Komisioner Komnas Perempuan Khariroh Ali menyayangkan vonis terhadap Meiliana, yaitu 1 tahun 6 bulan, atas tuduhan melakukan penodaan agama karena mengomentari volume suara azan di Masjid Al-Maksum Tanjung Balai. Ali menegaskan, dari catatan dan analisis Komnas Perempuan, kasus ini adalah bentuk kriminalisasi terhadap Meilana.
"Komnas Perempuan memandang bahwa proses hukum pada Ibu Meiliana jangan sampai menjadi proses peradilan yang tidak adil, di mana proses hukum pada seseorang didasarkan bukan pada pelanggaran/kejahatan yang dilakukan, tetapi karena adanya tuntutan massa. Ini jelas bentuk kriminalisasi," ujar Khariroh kepada Republika, Sabtu (25/8).
Dia mengatakan, sebagai salah satu solusi, pemerintah dan DPR harus segera merevisi UU Nomor 1/PNPS/1965 tersebut. Sebab, warga negara Indonesia seperti Meliana dan keluarganya sebagai minoritas sangat rawan didiskriminasi.
"Ibu Meiliana itu sampai mengalami pengusiran paksa, pemiskinan akibat tindakan kelompok intoleran, sehingga hak-hak konstitusionalnya terenggut; hak atas rasa aman dan hak atas jaminan perlindungan," papar Khariroh.

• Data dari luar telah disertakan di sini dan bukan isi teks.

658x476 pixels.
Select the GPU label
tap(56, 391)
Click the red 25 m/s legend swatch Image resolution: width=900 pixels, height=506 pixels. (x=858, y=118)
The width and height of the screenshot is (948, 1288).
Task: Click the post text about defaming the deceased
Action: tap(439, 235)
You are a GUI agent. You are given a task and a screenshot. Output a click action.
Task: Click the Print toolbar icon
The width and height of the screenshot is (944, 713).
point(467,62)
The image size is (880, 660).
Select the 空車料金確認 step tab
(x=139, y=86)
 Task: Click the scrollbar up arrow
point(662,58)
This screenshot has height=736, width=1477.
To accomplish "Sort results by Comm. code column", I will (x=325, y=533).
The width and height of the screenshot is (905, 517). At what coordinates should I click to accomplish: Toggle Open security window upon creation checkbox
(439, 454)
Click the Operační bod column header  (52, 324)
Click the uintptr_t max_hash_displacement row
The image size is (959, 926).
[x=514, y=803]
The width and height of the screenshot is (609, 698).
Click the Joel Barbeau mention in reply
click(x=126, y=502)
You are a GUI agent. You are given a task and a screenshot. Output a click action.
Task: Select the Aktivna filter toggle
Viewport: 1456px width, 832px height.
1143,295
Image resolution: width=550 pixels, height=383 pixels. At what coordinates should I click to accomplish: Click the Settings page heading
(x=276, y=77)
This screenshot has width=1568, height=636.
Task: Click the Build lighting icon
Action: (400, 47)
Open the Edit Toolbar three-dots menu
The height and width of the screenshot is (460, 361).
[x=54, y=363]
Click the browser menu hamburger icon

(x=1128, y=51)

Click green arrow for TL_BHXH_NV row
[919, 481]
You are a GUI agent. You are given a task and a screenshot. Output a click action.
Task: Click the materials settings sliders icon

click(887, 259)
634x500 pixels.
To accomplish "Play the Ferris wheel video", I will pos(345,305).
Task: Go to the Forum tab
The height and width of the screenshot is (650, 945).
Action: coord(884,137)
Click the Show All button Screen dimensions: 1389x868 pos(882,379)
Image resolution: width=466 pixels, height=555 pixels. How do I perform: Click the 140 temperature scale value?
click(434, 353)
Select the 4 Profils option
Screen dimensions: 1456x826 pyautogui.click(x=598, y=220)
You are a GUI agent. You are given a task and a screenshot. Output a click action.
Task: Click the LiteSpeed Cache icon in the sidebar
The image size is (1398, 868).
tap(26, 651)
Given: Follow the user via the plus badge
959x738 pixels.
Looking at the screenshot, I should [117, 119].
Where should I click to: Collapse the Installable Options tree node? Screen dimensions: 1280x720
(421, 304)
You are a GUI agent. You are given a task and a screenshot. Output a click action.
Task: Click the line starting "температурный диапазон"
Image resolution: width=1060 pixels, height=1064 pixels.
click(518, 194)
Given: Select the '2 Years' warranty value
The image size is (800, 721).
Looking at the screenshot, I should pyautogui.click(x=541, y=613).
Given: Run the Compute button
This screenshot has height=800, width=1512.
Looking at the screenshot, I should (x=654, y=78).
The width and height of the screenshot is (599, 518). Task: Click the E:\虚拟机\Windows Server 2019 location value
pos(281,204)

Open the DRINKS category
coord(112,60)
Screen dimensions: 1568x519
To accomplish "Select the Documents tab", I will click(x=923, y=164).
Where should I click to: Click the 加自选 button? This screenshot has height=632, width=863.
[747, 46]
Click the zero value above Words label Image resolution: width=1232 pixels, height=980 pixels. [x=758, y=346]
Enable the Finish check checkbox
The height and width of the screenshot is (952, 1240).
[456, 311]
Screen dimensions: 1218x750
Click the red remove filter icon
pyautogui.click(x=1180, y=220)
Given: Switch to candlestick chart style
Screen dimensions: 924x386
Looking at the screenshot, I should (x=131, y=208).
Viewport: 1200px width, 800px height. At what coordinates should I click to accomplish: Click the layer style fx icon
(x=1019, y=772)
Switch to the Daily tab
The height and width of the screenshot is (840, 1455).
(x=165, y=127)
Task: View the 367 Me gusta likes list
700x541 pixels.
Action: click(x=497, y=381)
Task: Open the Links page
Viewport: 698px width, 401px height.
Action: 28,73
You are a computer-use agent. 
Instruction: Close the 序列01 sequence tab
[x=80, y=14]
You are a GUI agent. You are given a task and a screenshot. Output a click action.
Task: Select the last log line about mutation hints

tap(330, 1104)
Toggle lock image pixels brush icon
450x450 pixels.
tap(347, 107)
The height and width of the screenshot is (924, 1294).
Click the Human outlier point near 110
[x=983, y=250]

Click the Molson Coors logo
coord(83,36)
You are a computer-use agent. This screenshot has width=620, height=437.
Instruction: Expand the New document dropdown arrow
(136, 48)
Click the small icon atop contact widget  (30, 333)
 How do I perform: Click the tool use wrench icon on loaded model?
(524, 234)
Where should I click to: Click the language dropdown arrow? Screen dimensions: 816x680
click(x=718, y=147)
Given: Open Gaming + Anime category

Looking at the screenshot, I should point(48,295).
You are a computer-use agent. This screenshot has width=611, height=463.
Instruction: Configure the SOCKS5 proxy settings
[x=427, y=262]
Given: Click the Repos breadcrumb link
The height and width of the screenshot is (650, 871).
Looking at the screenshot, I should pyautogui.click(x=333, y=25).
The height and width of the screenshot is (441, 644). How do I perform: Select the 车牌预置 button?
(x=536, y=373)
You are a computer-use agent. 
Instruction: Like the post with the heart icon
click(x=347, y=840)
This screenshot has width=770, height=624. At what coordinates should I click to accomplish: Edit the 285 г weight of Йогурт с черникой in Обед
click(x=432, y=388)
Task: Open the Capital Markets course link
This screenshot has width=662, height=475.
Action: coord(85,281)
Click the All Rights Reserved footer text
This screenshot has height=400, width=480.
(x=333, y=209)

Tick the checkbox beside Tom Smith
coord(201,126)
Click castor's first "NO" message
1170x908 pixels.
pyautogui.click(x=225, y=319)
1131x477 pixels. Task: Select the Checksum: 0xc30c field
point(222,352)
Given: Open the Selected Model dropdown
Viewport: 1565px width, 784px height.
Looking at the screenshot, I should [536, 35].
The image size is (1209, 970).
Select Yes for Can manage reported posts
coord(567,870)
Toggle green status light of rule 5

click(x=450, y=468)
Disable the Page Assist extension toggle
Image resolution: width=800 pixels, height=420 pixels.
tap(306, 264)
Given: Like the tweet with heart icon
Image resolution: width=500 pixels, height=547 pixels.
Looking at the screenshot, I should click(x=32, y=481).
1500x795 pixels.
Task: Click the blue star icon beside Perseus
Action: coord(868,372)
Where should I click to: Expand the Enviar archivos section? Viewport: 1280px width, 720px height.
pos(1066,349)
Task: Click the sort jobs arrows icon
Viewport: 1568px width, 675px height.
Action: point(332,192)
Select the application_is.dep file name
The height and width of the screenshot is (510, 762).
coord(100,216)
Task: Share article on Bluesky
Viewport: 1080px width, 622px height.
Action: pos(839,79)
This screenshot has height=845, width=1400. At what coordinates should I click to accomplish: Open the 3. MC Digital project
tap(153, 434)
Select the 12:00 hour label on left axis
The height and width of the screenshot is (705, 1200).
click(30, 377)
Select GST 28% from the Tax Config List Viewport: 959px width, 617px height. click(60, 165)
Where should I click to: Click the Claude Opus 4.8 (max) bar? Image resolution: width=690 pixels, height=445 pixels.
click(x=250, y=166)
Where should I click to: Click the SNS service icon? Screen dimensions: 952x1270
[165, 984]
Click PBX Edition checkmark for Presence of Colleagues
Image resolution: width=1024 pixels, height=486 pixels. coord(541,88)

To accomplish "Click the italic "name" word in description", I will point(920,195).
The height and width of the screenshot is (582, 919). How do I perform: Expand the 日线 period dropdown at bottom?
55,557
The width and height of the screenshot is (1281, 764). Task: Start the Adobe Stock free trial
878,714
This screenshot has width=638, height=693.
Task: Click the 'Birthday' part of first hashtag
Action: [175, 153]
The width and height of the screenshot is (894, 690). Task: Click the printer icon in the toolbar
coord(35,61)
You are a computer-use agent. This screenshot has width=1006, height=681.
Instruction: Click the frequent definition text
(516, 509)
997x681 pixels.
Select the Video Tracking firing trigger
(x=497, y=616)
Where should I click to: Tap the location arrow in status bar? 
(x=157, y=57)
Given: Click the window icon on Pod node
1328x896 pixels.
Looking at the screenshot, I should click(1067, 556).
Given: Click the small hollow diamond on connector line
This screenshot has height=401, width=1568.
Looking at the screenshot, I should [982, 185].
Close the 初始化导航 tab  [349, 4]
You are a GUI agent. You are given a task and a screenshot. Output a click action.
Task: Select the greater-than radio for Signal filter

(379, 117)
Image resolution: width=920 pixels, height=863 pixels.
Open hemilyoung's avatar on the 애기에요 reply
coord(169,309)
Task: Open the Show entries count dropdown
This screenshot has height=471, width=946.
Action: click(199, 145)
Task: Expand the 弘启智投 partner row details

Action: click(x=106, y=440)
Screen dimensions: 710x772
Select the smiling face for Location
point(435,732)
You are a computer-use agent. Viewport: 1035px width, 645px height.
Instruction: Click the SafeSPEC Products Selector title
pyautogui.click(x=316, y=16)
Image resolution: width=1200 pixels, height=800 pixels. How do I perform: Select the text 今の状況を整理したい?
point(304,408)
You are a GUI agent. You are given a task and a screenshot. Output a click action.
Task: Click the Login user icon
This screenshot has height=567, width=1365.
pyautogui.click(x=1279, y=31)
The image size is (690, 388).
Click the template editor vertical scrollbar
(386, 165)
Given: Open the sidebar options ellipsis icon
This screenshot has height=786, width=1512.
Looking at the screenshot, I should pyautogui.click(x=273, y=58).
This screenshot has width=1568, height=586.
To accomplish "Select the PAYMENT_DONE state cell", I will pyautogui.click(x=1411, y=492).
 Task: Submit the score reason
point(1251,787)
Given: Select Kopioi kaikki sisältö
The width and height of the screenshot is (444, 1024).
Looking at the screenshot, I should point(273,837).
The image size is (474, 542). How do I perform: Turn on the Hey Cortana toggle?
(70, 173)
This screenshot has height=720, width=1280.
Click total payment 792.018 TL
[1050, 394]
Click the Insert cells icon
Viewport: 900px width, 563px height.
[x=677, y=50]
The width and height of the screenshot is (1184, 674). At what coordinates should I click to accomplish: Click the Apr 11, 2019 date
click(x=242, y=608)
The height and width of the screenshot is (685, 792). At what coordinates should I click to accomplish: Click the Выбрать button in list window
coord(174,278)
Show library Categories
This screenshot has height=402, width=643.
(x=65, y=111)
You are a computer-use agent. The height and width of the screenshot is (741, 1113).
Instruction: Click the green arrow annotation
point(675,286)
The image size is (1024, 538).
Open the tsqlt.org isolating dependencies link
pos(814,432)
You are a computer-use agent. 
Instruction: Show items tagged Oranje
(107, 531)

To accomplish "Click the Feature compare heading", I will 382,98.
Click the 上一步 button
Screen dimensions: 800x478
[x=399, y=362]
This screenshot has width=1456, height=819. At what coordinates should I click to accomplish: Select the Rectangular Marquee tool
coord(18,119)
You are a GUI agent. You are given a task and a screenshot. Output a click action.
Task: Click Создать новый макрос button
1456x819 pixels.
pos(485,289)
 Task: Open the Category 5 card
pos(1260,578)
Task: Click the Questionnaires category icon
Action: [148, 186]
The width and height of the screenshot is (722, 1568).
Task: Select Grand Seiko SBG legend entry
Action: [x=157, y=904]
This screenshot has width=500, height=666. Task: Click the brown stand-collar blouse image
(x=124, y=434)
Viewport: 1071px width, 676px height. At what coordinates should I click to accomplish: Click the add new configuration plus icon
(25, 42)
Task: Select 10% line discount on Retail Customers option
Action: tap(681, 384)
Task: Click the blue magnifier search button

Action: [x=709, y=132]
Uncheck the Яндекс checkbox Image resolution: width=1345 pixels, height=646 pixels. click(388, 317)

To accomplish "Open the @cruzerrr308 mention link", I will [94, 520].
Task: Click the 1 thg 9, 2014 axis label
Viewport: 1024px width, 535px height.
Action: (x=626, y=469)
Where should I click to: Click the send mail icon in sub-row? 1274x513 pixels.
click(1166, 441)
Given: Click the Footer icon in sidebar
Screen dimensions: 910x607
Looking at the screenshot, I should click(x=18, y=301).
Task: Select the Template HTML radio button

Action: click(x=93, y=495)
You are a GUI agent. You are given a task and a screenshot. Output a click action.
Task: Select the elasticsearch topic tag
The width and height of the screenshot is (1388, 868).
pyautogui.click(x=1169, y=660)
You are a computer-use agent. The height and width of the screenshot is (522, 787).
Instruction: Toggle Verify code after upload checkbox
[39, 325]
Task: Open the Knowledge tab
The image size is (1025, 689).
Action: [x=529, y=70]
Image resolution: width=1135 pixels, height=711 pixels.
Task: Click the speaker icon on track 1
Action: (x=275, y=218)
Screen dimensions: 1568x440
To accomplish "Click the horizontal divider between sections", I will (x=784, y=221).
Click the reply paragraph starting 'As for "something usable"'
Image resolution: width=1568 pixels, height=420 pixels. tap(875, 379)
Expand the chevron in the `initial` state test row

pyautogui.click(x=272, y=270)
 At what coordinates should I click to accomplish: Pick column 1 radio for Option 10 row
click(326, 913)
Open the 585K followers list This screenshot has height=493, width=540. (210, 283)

Baca Juga: Kronologi Kasus Penodaan Agama Meiliana
Di sisi lain, Komnas Perempuan juga mendorong Pemerintah Daerah Kota Tanjung Balai agar melakukan langkah-langkah strategis untuk merekonsiliasi konflik yang terjadi. Tentunya dengan melibatkan perempuan sebagai pihak yang dipertimbangkan suara dan partisipasinya.
Wakil Ketua Majelis Hukum dan HAM PP Muhammadiyah Maneger Nasution meminta semua pihak menghargai proses hukum terkait kasus Meiliana yang telah berjalan. Walaupun ada ketidakpuasan atas proses hukum yang telah berjalan, ia menilai ada upaya hukum lanjutan yang bisa dijalankan untuk meraih keadilan.
Mantan Komisioner Komnas HAM ini sadar ada yang perlu dikoreksi atas sikap masyarakat atas kasus Meiliana ini. "Soal azan adalah hak internum umat Islam yang dijamin konstitusi, tapi dalam pelaksanaannya juga harus mempertimbangkan hak bagi lingkungan sekitar," kata Maneger kepada wartawan, Jumat (24/8).
Menurut dia, ruang saling toleransi dalam mengumandangkan dan menyiarkan suara azan juga harus dipertimbangkan. Di sisi lain, kata dia, orang yang berbeda keyakinan dan/atau orang yang merasa terganggu dengan suara azan sebaiknya menyampaikan aspirasi dengan elegan.
Wakil Ketua Umum MUI Zainut Tauhid Sa’adi menilai masalah tersebut hanya sebatas pada keluhan Ibu Meiliana terkait volume suara azan yang dianggap terlalu keras. "Jika masalahnya hanya sebatas keluhan volume suara azan terlalu keras, saya yakin tidak sampai masuk wilayah penodaan agama," kata Zainut.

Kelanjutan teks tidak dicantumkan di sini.